En pocos días más, la medianoche del 15 de agosto, India cumplirá 50 años como nación independiente. En medio de las celebraciones oficiales y los discursos de ocasión, habrá probablemente poco espacio para evaluar fríamente los resultados de aquélla que fue (junto con China) la apuesta más importante del mundo de la posguerra para salir del atraso económico. Medio siglo es tiempo suficiente para hacer balances. Veamos entonces algunos datos sintéticos.
Cuando hablamos de India hablamos en la actualidad de un país con un PIB per capita inferior a los 400 dólares anuales, en el cual el analfabetismo de la población adulta alcanza poco menos del 50 por ciento (más del 60 por ciento entre las mujeres) y donde más de la mitad de la población económicamente activa trabaja todavía en agricultura. Para decirlo brutalmente, algo falló. No obstante los éxitos recientes registrados en las exportaciones de máquinas, herramienta y otros productos manufactureros de no muy alta intensidad tecnológica, no obstante que India ya no sea el país en el cual las hambrunas podían producir centenares de miles de muertos, sigue siendo un país con todas las estigmas del subdesarrollo.
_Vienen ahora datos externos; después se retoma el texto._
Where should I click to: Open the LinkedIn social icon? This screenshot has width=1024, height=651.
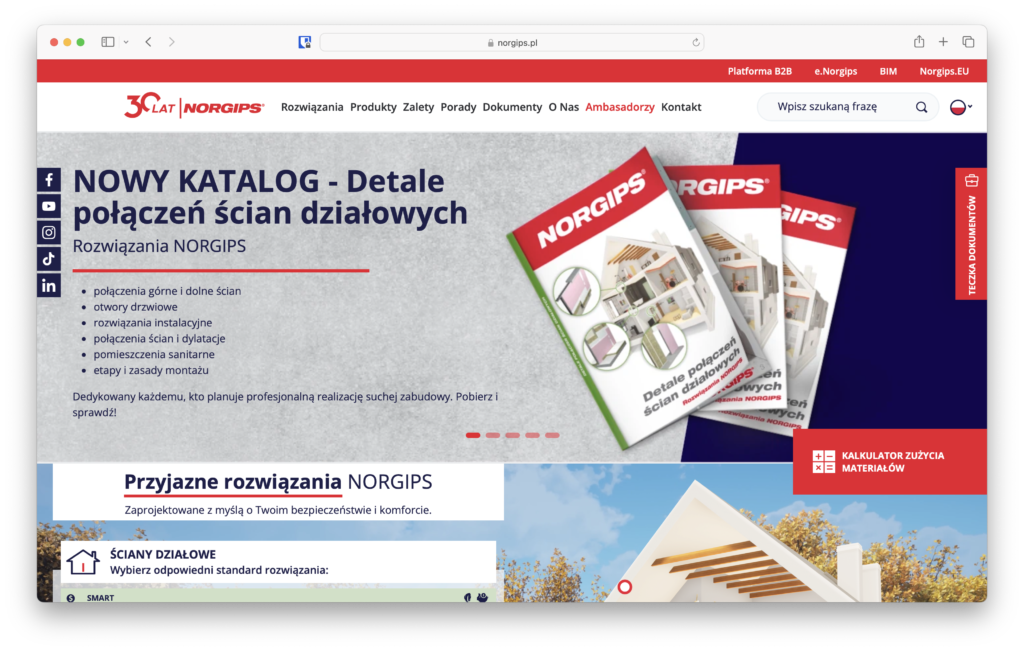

Para decirlo ráidamente: una población que crece más rápidamente que los recursos, una fragmentación social aguda entre modernidad y arcaismo, una corrupción pública que va de los rangos más bajos a los más altos del Estado, una agricultura dividida entre pocos espacios de alta eficiencia y escaso empleo y muchos espacios de baja eficiencia y mucho empleo.Hace cinquenta años India nació como país indedendiente y su primer acto fue la segmentación que la dividió, al costo de medio millón de muertos, entre India y Pakistán. Desde entonces, ocurre pensar, las divisiones internas de esa que fue una de las grandes civilizaciones mundiales no han hecho que conservarse. La violencia asociada a los conflictos comunales ha seguido allí junto con el periódico estallido del salvajismo religioso. Hay que reconocer que la tarea de construir un camino de desarrollo y de integración nacional no era (ni es) fácil en un país en el cual se hablan 15 idiomas y más de doscientos dialectos, donde seis religiones compiten entre sí para hegemonizar el fanatismo y el deseo de consuelo trascendental de poco menos de mil millones de habitantes. Pero, más allá de las dificultades específicas asociadas a un universo cultural único, hay por lo menos dos aspectos en los cuales la historia del último medio siglo dificilmente podría ser indicada con palabras distintas que derrota o frustración.